Ryan Lochte não tomou conhecimento. Não precisou nem olhar para o lado para ver se Michael Phelps estava por perto. Lá no cantinho, na raia 8, o campeão olímpico de Pequim-2008 parecia inofensivo enquanto seu rival disparava no centro da piscina. Nem mesmo Thiago Pereira se assustou com o então bicho-papão das provas de medley. Saiu do quinto lugar na parcial do peito, assumiu o segundo e não deixou que ninguém roubasse a sua medalha de prata. Com o tempo de 4m08s86, o brasileiro chegou atrás apenas de Lochte (4m05s18), deixando o bronze para o japonês Kosuke Hagino (4m08s94).
Phelps? Parecia não acreditar no que via no placar. Aquele número 4 ao lado do nome, cinco segundos acima de seu recorde mundial, não estava nos planos. Ainda mais para quem costuma dizer que os 400m medley funcionam como um termômetro. Se tudo sai bem nesta primeira prova, a competição costuma fluir. O sinal não foi bom. Desde Atenas-2004, ele não saía de uma disputa de mãos vazias, sem ouro. A última vez que havia perdido uma final olímpica foi nos Jogos gregos, quando terminou em terceiro nos 200m livre, sendo superado por Ian Thorpe e Pieter van den Hoogenband. Em Londres, o americano também busca um recorde. Será o maior medalhista da história dos Jogos se subir três vezes ao pódio, superando a ex-ginasta Larissa Latynina. Ele tem 16 na coleção, ela ganhou 18.
Da estreia amarga neste sábado, Phelps levará uma imagem. Lembra direitinho quando viu Thiago Pereira crescer no retrovisor.
- Eu me senti estranho nos primeiros 200m e vi Thiago crescendo. Ele estava mais bem preparado - admitiu.
Preparado e confiante. Nas duas outras participações olímpicas, havia batido na trave. Em Atenas-2004, então com 18 anos, ficou em quinto exatamente nos 400m medley. Quatro anos mais tarde, em Pequim, foi o quarto nos 200m medley. Não queria mais o quase. Foi treinar nos Estados Unidos, voltou e se juntou a Cesar Cielo no projeto PRO 16. Quero a medalha de qualquer jeito e fez o que esteve ao alcance das mãos em sua preparação para não dar margem ao "e se...". Trabalhou visando a prova dos 200m, mas não desperdiçou a chance que teve na distância que sempre o faz sair da água exausto. Nesta final não foi diferente. Chegou para falar com os repórteres só pensando em um lugar em que pudesse se sentar. Estava exausto, ainda atônito com o que tinha acabado de acontecer. Não conseguia andar direito.
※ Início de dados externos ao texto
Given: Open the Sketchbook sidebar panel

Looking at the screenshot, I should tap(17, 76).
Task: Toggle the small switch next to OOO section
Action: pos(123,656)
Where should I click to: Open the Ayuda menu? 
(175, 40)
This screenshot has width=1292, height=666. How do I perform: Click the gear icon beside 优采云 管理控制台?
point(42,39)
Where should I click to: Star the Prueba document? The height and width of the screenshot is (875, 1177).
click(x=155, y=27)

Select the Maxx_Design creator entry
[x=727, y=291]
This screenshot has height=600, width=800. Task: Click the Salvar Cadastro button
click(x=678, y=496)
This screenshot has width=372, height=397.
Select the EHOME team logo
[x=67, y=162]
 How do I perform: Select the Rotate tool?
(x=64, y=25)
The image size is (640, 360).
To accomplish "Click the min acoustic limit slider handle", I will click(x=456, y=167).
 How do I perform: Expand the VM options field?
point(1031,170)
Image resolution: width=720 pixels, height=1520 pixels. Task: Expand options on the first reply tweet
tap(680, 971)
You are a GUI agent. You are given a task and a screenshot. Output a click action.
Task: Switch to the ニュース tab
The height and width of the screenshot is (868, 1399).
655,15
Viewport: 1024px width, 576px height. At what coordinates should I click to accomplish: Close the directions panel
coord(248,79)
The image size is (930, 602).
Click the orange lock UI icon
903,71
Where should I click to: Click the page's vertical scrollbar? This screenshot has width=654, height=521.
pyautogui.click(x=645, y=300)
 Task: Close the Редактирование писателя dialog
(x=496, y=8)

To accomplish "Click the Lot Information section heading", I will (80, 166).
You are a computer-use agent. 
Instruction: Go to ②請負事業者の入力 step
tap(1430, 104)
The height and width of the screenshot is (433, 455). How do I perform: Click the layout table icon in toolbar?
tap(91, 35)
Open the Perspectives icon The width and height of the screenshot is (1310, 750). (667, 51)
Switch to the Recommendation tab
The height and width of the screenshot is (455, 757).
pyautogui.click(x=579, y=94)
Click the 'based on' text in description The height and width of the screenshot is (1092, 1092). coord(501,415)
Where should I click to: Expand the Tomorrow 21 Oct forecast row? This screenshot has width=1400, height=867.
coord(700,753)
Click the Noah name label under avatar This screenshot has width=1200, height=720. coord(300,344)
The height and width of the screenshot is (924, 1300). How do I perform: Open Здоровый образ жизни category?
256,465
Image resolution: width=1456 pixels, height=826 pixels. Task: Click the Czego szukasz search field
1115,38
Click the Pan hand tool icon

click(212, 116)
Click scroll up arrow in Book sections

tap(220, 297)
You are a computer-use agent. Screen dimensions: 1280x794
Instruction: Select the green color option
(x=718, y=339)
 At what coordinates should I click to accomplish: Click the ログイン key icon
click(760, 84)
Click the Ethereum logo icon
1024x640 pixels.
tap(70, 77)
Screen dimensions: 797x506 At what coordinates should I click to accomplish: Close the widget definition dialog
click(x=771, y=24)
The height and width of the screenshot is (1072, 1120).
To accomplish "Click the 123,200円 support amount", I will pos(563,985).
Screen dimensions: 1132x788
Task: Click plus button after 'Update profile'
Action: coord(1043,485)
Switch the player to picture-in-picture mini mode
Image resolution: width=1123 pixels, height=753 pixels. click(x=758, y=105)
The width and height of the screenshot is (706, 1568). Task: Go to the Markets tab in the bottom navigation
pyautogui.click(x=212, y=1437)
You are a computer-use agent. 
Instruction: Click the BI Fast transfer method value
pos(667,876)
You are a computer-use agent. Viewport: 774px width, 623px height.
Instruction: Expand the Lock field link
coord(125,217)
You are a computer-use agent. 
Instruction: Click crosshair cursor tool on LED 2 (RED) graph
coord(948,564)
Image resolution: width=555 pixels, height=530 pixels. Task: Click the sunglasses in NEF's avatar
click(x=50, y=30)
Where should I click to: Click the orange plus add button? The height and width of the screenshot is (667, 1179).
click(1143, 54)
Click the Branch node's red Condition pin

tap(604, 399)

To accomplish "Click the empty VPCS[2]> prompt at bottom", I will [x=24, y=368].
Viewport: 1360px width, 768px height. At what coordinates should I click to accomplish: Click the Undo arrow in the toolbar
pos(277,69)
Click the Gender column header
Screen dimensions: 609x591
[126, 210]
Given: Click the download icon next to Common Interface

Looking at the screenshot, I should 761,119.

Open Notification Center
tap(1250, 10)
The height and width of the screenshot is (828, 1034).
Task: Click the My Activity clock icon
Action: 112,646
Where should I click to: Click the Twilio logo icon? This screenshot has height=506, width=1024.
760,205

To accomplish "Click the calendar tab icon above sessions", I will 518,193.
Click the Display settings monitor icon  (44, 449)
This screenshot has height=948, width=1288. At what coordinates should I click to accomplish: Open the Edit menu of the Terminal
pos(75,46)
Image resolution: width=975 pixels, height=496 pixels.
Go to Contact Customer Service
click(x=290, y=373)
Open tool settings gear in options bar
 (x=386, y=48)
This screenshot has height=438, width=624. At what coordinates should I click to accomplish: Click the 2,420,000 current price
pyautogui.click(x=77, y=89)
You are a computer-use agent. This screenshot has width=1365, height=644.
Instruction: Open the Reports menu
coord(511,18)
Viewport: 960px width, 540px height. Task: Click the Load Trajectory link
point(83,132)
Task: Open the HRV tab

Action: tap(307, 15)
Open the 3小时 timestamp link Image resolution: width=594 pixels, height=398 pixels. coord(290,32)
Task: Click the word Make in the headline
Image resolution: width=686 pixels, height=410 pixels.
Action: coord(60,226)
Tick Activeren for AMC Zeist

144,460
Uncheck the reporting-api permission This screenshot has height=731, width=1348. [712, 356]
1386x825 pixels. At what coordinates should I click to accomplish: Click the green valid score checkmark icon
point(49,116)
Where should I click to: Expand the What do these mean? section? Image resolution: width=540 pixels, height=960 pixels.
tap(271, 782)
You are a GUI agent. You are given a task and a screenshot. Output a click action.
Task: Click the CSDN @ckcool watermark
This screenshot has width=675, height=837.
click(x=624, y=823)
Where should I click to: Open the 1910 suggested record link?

- Eu me surpreendi com o tempo da prova. Eu passei bem a parte da manhã. Falei com Albertinho (o técnico Alberto Silva), descansei e fiz o máximo de recuperação. Essa medalha é mais que um sonho. Eu estive sempre brigando, mas ficava em quarto, em quinto, sempre perto, mas nunca no pódio. Muita coisa mudou nesses quatro anos no treinamento. Na parte fora d?água, comecei a ter nutricionista, tudo o que precisava em termos de estrutura. Comecei a ter acompanhamento de mais profissionais - disse Thiago.
Sereno, pisou forte no segundo degrau do pódio sem derrubar uma lágrima. Preferia distribuir sorrisos, receber o cumprimento do bicampeão mundial Ryan Lochte e dar uma mordinha na medalha que foi cobiçada por tanto tempo.